When talking about systems that are characterised by multiple goals, we refer to them as purposeful systems. Many goals in purposeful systems are hidden or tacit, and are influenced by drivers in other parts of the system. For example, while many commercial organisations try to be mission-driven towards community or environmental wellbeing, the need to address shareholder requirements (as enshrined in the Corporations Act4) may come into conflict with these goals, depending on what the priority of a diverse set of shareholders is. This insight challenges how we view “purpose”, as it highlights that there may be many different objectives at play in any given situation.
To lead in a purposeful system, we need to pivot to purpose. We need to reflect and clearly identify our own goals, aligned to our value systems, and read those against the goals we identify in the systems in which we operate. If we are not clear about our own purpose, we can be unwittingly pushed in directions that run contrary to our purpose.
Leadership renewal requires challenging the simple idea of a singular “goal”, and then defining, creating or finding spaces where different (often competing goals) can be held together in creative but viable tension, that does not inhibit beneficial change.
Change is brought about by:
1. the defining of purpose and goals that are necessary to achieve this change;
2. an adaptive process of navigating the path towards them, and;
3. managing the complex and conflict-ridden space between the tensions amid those goals.
The aim is to maintain the system in a viable state for meeting its purpose and being able to work towards its goals. All action towards goals requires some sort of change, whether it is adaptation to resist intervention, or to break through resistance itself. Similarly, taking no action does not inure the system against change – implicit goals drive change as much as explicit ones. This is precisely why decision-making informed from complex systems knowledge is so important for leadership today.

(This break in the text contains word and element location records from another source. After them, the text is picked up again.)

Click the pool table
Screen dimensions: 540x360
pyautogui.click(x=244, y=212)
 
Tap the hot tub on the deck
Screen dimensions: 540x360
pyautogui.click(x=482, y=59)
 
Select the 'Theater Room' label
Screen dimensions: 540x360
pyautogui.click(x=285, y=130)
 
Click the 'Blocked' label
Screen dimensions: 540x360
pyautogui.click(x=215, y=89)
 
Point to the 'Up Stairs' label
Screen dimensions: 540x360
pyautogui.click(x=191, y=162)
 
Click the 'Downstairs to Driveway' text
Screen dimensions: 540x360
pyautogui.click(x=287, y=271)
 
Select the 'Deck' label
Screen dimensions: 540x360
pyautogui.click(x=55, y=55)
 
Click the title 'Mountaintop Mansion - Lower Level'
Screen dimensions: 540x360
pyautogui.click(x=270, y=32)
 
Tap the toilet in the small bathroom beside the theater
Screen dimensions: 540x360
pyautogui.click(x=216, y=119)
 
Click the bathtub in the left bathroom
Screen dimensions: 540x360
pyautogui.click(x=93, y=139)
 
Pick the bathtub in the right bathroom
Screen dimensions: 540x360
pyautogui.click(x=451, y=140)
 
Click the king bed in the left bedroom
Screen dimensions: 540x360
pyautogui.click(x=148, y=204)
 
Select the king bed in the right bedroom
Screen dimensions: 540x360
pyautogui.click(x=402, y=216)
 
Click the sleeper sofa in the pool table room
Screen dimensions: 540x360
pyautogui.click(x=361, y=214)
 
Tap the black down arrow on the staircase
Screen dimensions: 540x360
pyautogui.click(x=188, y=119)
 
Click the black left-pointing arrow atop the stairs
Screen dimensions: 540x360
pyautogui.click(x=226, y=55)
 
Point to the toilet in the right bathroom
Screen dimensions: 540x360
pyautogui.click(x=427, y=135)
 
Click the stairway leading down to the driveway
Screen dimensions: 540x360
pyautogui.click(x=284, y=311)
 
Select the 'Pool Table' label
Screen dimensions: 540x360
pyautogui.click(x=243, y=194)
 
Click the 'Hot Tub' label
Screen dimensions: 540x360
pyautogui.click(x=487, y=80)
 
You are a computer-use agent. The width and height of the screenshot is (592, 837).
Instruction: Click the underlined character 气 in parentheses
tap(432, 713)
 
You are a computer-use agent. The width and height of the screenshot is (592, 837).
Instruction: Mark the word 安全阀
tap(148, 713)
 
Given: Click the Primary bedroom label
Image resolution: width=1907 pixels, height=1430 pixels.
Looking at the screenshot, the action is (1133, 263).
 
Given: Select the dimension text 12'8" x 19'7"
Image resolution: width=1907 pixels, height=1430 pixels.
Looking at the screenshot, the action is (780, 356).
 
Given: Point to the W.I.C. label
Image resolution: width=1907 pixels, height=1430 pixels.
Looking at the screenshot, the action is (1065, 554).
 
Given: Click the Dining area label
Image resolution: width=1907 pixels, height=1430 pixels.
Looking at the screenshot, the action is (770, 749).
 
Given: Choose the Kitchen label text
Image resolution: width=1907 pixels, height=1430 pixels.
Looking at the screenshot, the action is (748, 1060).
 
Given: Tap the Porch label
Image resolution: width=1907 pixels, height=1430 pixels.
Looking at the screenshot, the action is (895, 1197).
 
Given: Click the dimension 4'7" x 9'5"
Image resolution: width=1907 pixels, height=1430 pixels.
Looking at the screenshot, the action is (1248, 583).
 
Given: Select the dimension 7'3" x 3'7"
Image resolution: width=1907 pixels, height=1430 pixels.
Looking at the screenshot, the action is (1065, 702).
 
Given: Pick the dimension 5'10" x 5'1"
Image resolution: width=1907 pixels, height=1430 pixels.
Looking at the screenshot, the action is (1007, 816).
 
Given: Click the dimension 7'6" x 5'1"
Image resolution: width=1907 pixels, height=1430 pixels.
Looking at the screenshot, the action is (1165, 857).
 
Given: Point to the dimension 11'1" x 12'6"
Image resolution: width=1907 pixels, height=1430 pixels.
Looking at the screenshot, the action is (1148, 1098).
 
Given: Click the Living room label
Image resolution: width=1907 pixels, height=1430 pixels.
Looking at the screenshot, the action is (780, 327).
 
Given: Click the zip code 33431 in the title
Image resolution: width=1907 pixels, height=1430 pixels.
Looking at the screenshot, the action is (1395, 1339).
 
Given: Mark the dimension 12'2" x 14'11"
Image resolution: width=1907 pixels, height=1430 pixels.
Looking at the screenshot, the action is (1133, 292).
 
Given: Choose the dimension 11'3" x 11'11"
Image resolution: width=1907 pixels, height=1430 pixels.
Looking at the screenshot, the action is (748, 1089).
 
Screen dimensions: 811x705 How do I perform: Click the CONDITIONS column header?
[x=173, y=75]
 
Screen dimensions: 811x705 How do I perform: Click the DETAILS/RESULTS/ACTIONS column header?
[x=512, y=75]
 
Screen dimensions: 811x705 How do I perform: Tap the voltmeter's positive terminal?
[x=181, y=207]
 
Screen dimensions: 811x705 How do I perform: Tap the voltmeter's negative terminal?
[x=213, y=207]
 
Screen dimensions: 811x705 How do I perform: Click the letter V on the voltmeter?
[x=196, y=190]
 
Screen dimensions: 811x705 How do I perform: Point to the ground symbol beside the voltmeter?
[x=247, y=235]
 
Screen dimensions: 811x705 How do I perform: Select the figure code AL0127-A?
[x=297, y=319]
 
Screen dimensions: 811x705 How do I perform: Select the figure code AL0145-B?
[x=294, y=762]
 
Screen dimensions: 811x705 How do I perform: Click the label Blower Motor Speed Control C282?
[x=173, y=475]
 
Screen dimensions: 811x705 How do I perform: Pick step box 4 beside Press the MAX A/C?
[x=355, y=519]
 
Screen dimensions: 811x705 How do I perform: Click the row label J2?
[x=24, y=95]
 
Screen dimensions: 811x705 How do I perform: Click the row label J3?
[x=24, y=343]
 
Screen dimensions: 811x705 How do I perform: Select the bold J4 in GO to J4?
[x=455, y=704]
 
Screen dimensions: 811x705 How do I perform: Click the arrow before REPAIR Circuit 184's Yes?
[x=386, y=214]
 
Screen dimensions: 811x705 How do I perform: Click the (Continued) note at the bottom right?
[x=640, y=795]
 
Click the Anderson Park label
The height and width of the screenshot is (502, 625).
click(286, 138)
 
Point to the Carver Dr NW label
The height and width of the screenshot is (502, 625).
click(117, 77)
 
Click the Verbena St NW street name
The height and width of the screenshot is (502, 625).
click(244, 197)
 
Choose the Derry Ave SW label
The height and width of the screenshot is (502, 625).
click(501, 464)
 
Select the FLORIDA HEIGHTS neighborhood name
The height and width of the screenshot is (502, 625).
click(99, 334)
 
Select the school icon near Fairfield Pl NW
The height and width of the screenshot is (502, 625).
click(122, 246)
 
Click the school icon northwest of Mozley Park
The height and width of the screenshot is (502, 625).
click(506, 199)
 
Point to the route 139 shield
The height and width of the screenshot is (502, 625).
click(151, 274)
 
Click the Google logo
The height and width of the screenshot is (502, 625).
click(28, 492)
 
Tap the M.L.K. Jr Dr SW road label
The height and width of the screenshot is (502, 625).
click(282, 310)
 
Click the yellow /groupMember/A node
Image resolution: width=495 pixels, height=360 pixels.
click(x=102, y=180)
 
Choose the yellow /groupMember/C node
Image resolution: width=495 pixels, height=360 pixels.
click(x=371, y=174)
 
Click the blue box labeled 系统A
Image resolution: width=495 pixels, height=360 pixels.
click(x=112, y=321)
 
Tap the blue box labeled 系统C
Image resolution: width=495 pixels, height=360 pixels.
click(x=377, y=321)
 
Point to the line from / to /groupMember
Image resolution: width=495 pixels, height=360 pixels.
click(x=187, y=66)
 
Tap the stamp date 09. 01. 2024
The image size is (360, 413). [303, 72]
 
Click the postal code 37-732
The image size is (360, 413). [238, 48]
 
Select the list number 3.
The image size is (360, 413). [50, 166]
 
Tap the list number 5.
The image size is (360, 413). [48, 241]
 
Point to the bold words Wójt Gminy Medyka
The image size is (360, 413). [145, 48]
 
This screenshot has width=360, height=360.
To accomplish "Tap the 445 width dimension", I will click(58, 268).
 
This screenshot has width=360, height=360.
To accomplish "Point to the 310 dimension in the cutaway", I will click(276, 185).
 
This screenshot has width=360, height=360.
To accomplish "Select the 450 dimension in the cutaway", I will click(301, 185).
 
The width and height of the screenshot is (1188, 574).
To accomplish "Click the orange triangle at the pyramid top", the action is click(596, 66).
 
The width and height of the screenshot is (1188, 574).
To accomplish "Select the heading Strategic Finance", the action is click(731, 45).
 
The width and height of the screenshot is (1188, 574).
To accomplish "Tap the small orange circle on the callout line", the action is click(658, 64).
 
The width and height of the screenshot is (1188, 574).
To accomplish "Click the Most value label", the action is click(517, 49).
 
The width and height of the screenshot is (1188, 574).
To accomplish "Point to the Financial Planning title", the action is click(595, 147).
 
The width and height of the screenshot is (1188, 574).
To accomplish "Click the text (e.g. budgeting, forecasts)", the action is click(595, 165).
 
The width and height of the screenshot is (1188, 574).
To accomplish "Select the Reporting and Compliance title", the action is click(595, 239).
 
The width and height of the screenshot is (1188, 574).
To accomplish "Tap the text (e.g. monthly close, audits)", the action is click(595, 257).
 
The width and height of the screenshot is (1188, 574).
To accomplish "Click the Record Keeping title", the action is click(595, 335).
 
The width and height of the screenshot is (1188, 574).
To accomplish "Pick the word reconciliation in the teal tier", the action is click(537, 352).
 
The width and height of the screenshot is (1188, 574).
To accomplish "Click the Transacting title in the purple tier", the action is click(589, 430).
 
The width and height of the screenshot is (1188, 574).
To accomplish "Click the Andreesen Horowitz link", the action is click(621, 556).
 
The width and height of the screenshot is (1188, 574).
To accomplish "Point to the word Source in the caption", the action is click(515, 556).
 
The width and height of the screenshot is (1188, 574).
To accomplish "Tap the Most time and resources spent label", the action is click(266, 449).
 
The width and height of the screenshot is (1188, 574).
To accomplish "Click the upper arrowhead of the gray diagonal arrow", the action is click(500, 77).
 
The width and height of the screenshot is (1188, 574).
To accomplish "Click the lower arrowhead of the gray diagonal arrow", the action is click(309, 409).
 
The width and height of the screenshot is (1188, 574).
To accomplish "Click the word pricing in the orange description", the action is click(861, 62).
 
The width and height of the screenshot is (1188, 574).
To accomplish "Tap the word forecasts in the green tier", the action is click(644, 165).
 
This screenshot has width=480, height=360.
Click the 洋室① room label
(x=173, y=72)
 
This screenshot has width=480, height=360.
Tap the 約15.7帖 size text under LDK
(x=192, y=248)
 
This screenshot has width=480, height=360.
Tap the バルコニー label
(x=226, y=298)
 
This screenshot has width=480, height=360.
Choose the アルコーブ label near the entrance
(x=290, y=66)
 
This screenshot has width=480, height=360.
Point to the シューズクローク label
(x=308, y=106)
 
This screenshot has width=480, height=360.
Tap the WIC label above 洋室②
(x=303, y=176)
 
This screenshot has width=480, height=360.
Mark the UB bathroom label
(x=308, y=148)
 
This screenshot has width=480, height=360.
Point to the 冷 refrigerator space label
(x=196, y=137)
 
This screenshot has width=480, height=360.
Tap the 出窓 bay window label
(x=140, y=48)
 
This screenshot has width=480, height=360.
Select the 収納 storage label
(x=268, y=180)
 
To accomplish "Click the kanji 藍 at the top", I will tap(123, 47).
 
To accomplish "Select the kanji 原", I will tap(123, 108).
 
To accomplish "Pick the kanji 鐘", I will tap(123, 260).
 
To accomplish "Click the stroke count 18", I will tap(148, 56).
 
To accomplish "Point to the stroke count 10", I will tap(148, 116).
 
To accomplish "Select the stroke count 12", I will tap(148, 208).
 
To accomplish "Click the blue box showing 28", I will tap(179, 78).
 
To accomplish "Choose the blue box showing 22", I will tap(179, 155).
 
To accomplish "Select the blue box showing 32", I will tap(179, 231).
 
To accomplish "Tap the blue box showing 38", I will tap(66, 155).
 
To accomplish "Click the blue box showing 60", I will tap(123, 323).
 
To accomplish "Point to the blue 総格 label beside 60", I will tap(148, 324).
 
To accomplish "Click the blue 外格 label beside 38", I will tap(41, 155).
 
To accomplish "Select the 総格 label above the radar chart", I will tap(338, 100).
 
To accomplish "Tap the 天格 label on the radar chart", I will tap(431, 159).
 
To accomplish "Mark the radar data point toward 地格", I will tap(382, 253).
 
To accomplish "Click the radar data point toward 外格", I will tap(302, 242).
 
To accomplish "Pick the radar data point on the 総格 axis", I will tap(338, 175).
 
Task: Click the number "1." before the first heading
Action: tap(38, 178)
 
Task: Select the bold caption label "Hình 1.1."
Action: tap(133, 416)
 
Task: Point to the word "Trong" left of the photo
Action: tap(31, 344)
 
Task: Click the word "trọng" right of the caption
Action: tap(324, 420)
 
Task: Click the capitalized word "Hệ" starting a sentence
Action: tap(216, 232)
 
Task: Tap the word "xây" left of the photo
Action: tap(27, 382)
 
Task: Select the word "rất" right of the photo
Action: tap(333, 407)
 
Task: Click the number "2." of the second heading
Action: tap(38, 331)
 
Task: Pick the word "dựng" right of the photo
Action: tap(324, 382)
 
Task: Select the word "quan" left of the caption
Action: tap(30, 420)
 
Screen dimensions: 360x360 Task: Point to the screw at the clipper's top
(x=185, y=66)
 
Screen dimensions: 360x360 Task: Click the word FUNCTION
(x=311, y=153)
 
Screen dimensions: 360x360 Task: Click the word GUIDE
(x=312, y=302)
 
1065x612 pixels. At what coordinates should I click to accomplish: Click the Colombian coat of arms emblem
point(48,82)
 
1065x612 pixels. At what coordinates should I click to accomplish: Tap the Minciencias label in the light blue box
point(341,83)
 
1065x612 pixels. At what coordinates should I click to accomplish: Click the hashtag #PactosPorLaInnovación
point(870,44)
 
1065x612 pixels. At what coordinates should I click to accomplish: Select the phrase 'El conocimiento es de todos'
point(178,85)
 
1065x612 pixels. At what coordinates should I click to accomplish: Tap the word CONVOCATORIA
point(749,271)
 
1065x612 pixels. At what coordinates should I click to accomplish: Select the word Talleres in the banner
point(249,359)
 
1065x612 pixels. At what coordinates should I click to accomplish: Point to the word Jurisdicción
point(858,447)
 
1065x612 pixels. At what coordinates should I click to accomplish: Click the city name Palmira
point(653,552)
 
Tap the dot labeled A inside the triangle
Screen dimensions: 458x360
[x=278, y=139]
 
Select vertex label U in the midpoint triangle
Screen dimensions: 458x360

Cybernetics allows people to displace the dominant view and see a system from different angles and perspectives. It allows people to see how the goals inherent in those different angles and perspectives can interact and steer that system in different directions. This liberates us to see the idea of leading change from new and helpful angles, roles and places. It allows us to understand how relationships, responsibilities and reciprocities influence the behaviours we see at individual, organisational, community and even global levels.
Our theory of leadership builds on cybernetic principles, enabling us to address the key challenges of seeing the system as the unit of analysis (Re/Defining Leadership) and pivoting to purpose through a clear articulation of goals (Re/Framing Purpose).